ACTION ITEM A:
From the yacht club article, return the passage that opens with the words containing "A steady stream" and closes with "hapless Duwamish River.", copied word for word.
ACTION ITEM B:
In the yacht club article, where does the club secretary work?

Pollution Is Draining Yacht Club -- Boaters Tire Of Paying To Dredge Waste, But Can't Find Pipe's Owner
The Duwamish Yacht Club is your modest sort of working-person's yacht club, wedged between a container storage yard and a Duwamish River boatbuilder. The containers tower over the ornamental plantings in the parking lot. The club secretary works out of a converted Airstream trailer.
Club Commodore Cecil Ayers likes it that way - workaday surroundings notwithstanding, it's only a 30-minute shot down the river to Elliott Bay. Or he did until the yacht club developed an industrial-strength pollution problem, one that could drive the yacht club right into the financial drink.
A steady stream of polluted water flows out of a gaping six-foot-wide pipe in the bank next to the club, flushing gunk from a 1,420-acre industrial area into the hapless Duwamish River.
Sometimes the pollution is invisible - heavy metals and byproducts of auto exhaust. Sometimes it's an oily sheen. And sometimes, as in March of this year, the sewer disgorges a waterfall of soapsuds. "I know they were washing out those containers," says Ayers. "But what was in those containers?"

EXTRACTED MATERIAL:
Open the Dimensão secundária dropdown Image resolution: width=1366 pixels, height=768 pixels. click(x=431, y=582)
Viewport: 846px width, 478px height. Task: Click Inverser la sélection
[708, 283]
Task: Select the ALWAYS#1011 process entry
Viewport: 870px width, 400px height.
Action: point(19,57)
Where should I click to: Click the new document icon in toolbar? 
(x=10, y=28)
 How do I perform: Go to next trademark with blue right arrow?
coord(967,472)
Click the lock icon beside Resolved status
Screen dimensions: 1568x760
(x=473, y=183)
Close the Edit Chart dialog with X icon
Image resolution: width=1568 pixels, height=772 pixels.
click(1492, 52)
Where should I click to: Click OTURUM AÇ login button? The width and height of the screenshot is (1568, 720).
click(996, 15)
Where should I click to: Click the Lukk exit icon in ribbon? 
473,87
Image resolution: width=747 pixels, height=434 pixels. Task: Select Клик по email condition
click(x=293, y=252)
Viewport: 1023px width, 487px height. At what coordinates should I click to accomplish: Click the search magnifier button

YOUR RESPONSE A:
A steady stream of polluted water flows out of a gaping six-foot-wide pipe in the bank next to the club, flushing gunk from a 1,420-acre industrial area into the hapless Duwamish River.

YOUR RESPONSE B:
Out of a converted Airstream trailer.